Exercise
Among the entries that follow, some lines contain the word "agent". Show all of them.

Screenshot grounding data
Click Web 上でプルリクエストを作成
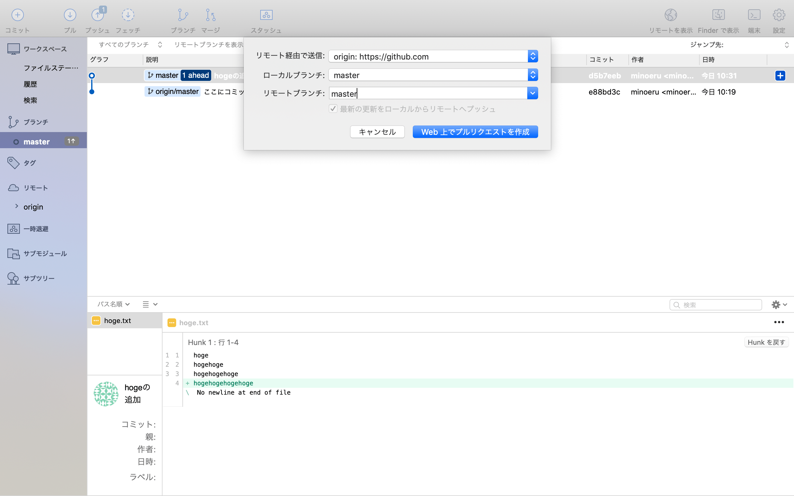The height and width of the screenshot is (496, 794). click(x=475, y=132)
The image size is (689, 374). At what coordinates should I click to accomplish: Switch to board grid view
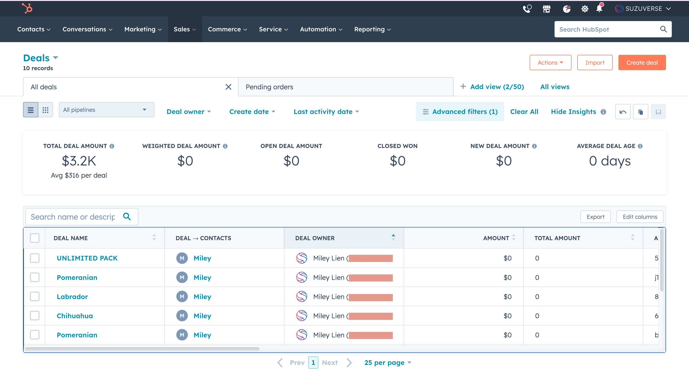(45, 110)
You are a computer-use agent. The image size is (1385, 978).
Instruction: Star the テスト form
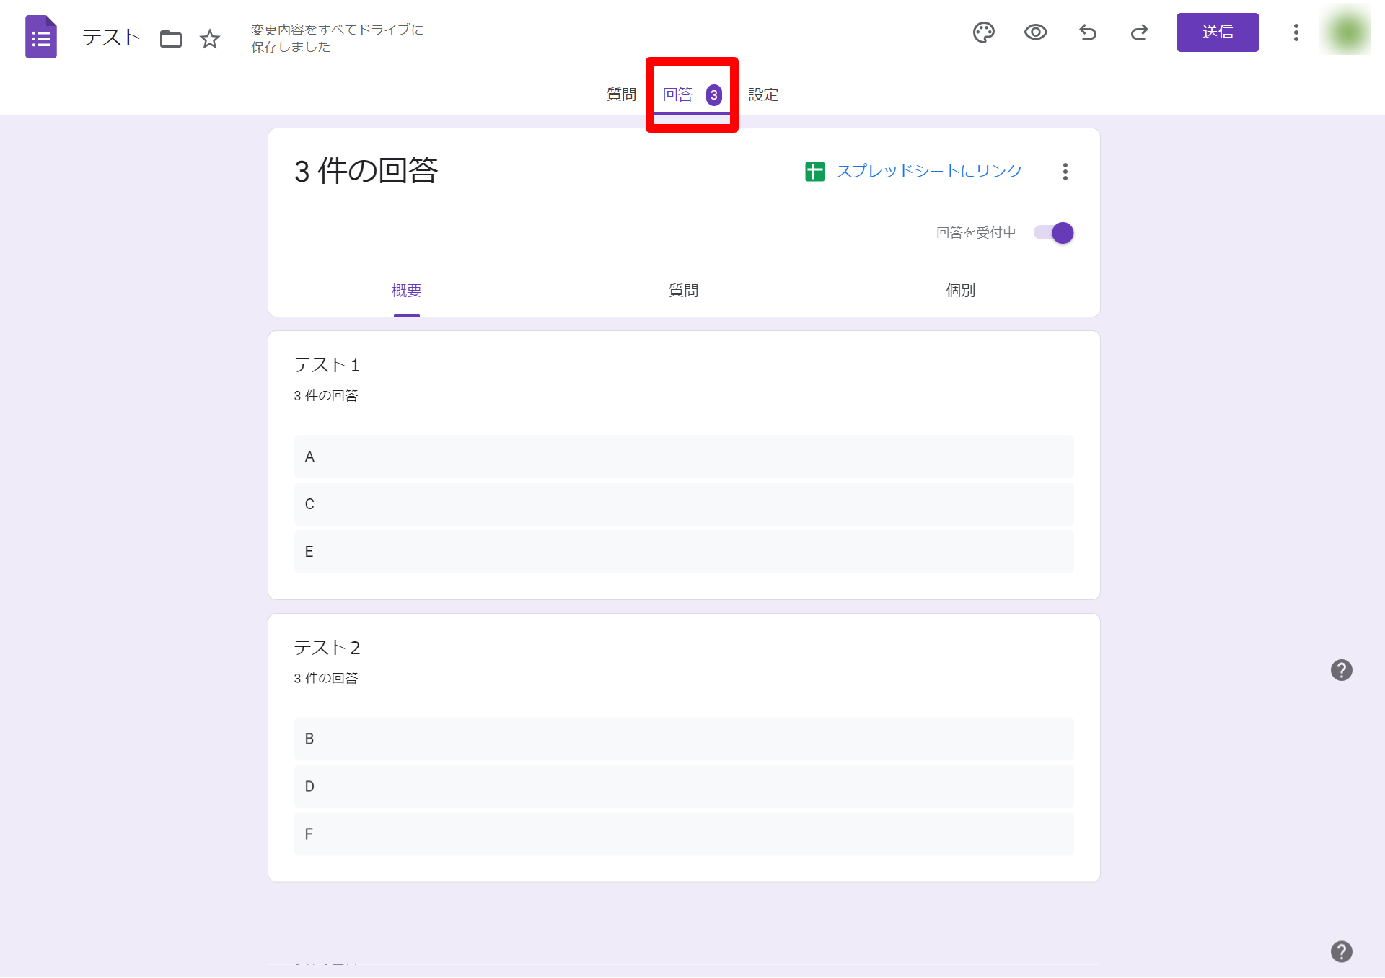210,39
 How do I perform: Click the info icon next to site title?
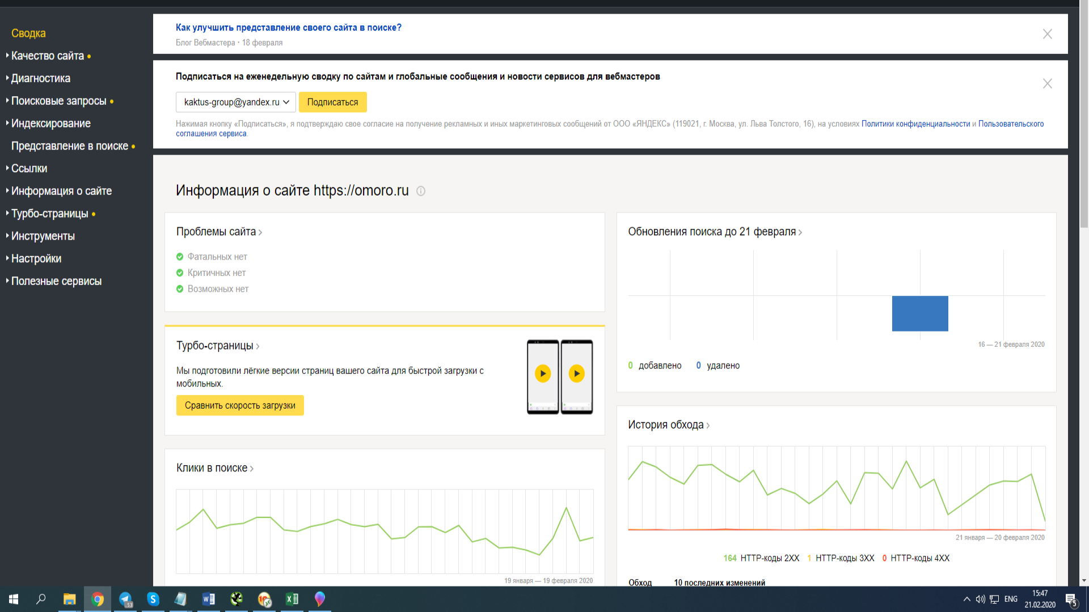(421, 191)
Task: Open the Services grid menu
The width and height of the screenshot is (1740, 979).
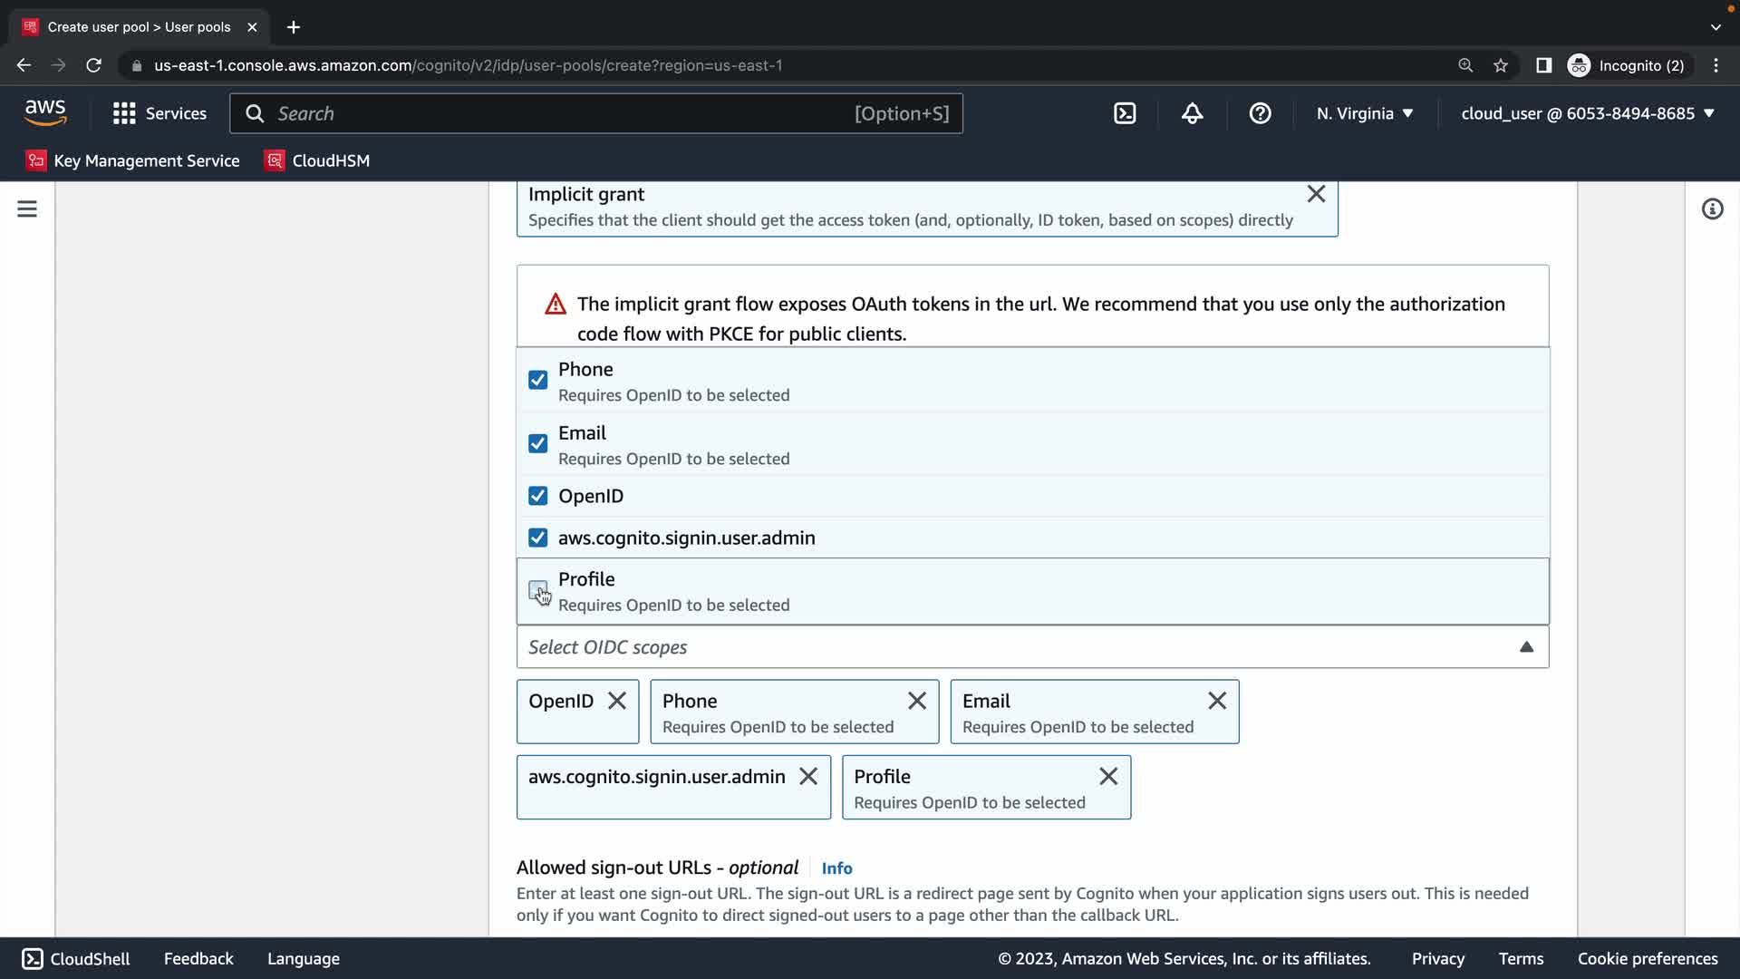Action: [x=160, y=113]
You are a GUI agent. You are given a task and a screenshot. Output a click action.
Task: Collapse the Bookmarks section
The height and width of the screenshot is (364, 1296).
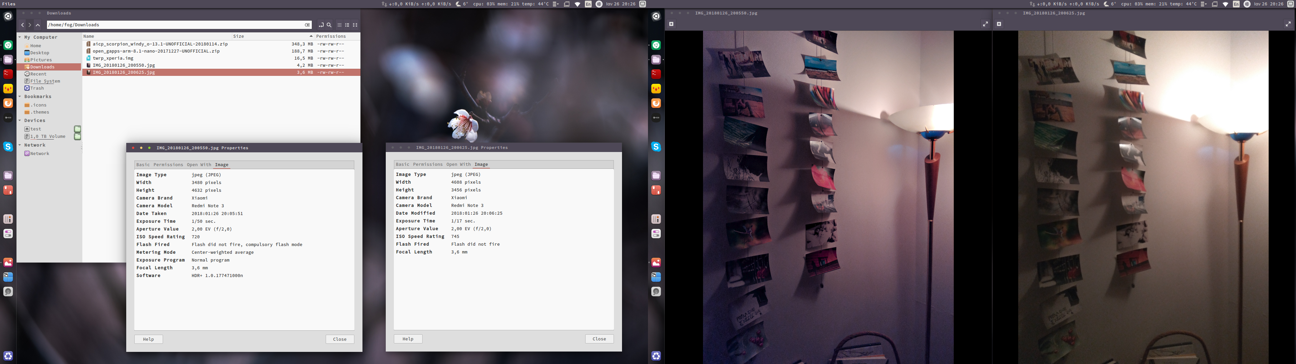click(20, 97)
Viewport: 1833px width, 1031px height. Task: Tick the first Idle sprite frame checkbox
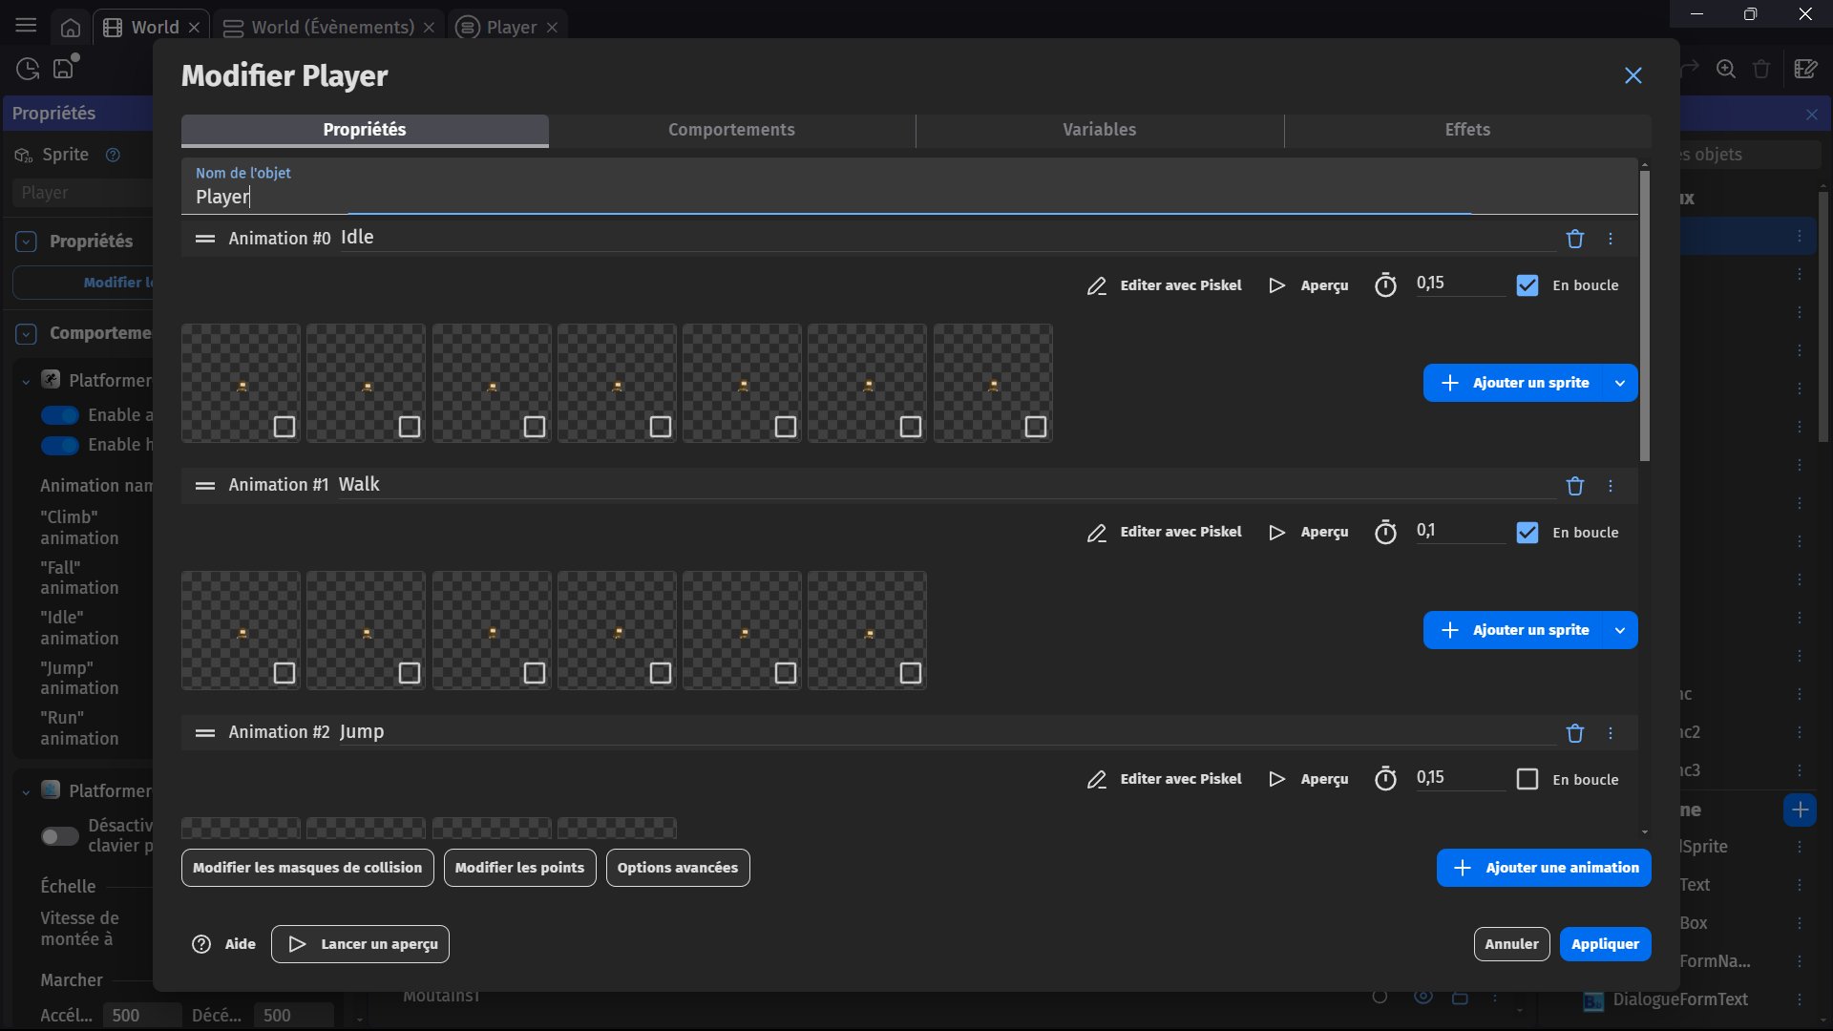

Final answer
You are a computer-use agent. The image size is (1385, 978).
You are a GUI agent. You are given a task and a screenshot. Output a click action.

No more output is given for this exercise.